Given problem: Please rewrite the rows starting with the line that contains "Identify the location of the tab" and going on through the line that contains "text label displaying 'Task", replacing "location" with "position" and leaving everything else unchanged.

Provided material:
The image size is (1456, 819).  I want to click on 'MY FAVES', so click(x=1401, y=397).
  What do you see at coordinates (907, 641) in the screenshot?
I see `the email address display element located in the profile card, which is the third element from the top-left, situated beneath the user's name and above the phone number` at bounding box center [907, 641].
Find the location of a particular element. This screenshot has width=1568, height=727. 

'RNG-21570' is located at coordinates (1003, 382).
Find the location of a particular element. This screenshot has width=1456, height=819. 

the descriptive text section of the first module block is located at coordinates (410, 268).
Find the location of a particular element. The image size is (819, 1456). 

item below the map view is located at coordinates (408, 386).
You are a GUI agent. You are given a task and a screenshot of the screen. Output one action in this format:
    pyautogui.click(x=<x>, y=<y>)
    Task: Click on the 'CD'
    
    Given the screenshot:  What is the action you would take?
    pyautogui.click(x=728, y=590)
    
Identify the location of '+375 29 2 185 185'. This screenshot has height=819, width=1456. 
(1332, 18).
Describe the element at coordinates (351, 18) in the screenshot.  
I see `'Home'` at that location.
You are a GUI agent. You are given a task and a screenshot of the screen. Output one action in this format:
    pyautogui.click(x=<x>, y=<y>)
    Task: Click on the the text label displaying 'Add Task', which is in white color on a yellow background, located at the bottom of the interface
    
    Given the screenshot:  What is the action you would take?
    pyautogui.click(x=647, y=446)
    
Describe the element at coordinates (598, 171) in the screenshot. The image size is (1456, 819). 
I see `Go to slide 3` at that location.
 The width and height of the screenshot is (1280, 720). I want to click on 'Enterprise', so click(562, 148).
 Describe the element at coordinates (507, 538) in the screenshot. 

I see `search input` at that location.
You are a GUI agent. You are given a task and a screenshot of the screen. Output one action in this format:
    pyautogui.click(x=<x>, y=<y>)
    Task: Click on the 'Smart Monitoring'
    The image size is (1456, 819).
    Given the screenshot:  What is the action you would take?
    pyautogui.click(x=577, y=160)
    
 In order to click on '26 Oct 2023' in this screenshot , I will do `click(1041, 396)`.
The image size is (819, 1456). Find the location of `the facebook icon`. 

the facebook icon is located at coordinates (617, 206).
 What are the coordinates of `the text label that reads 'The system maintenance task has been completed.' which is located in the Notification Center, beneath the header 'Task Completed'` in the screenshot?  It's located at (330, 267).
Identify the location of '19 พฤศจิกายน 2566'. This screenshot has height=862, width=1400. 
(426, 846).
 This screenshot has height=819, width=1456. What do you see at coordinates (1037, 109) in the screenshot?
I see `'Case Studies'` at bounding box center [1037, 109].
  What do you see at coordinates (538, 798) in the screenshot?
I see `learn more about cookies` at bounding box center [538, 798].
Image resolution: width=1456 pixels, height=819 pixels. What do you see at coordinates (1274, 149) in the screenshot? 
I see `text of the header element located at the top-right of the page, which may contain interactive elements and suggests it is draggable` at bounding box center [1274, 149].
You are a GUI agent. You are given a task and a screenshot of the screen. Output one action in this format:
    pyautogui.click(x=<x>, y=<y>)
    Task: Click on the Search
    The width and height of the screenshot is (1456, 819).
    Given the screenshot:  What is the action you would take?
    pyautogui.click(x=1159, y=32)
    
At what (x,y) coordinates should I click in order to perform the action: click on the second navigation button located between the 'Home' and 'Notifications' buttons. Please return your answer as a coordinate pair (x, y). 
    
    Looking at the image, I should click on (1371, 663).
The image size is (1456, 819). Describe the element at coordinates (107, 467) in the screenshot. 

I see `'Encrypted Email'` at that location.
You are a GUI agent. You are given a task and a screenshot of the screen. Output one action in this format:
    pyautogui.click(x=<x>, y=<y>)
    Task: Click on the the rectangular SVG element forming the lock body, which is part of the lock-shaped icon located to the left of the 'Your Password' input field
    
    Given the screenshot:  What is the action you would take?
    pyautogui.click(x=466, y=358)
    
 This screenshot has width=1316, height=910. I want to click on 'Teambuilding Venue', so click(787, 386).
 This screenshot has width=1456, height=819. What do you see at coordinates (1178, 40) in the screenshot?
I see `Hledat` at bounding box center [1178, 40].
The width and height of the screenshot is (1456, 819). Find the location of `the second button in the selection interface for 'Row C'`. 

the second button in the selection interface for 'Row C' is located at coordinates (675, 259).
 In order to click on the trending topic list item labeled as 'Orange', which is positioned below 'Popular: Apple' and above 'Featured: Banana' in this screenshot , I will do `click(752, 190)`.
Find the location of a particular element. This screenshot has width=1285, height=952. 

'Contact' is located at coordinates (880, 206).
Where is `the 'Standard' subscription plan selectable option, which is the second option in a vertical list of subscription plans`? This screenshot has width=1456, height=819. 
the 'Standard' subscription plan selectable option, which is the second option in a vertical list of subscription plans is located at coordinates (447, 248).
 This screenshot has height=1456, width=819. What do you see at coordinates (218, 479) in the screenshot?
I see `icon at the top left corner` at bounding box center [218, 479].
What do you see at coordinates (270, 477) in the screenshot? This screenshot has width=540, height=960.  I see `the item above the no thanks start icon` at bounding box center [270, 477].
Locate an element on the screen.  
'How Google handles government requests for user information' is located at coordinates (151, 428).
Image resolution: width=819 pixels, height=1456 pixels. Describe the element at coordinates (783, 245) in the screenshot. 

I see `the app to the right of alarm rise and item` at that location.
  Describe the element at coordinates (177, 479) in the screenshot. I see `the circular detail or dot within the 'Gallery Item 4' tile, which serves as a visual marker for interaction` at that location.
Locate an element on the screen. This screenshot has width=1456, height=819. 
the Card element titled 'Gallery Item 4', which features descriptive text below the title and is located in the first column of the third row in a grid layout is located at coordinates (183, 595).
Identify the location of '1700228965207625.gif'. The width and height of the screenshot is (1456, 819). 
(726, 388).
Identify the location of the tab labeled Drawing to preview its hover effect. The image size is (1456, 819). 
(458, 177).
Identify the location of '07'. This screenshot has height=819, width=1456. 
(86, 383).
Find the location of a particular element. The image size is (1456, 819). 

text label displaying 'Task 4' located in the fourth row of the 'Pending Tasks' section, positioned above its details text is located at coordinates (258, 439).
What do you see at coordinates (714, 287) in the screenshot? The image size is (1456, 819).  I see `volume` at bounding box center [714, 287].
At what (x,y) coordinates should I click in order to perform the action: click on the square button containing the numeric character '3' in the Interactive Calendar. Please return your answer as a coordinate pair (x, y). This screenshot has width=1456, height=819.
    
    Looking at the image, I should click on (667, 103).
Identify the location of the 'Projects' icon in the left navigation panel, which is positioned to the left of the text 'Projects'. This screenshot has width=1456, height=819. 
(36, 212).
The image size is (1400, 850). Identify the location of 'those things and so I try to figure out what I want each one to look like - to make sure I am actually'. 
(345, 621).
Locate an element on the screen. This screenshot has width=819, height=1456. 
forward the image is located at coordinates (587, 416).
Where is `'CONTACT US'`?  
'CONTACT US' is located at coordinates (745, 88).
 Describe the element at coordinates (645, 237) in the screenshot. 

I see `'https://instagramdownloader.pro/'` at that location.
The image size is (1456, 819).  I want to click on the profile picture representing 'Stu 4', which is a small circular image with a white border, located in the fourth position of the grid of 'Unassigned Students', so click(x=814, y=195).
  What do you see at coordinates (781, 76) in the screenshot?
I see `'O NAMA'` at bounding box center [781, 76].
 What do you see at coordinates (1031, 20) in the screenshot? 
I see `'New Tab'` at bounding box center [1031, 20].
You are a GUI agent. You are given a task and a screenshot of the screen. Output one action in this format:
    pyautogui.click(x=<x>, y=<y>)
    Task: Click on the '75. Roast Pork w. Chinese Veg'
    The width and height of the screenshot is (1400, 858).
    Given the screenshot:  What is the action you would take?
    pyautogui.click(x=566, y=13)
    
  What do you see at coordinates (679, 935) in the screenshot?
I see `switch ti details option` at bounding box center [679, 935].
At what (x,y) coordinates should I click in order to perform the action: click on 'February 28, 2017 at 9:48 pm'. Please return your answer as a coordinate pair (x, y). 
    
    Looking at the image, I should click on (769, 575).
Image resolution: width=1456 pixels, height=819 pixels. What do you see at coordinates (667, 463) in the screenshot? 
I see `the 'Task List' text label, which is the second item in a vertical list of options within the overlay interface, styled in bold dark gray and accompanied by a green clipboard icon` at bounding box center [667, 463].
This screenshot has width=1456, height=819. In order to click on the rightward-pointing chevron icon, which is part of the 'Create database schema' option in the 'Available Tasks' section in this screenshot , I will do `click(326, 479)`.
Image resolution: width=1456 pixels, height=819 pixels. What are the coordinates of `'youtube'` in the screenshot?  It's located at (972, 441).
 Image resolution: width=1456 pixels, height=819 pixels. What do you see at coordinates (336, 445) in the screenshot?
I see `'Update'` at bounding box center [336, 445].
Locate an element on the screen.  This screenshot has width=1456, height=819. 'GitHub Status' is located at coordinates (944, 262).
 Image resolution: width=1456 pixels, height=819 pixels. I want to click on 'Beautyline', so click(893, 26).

Solution for this exercise:
Identify the position of the tab labeled Drawing to preview its hover effect. The image size is (1456, 819). 
(458, 177).
Identify the position of '07'. This screenshot has height=819, width=1456. 
(86, 383).
Find the position of a particular element. The image size is (1456, 819). 

text label displaying 'Task 4' located in the fourth row of the 'Pending Tasks' section, positioned above its details text is located at coordinates (258, 439).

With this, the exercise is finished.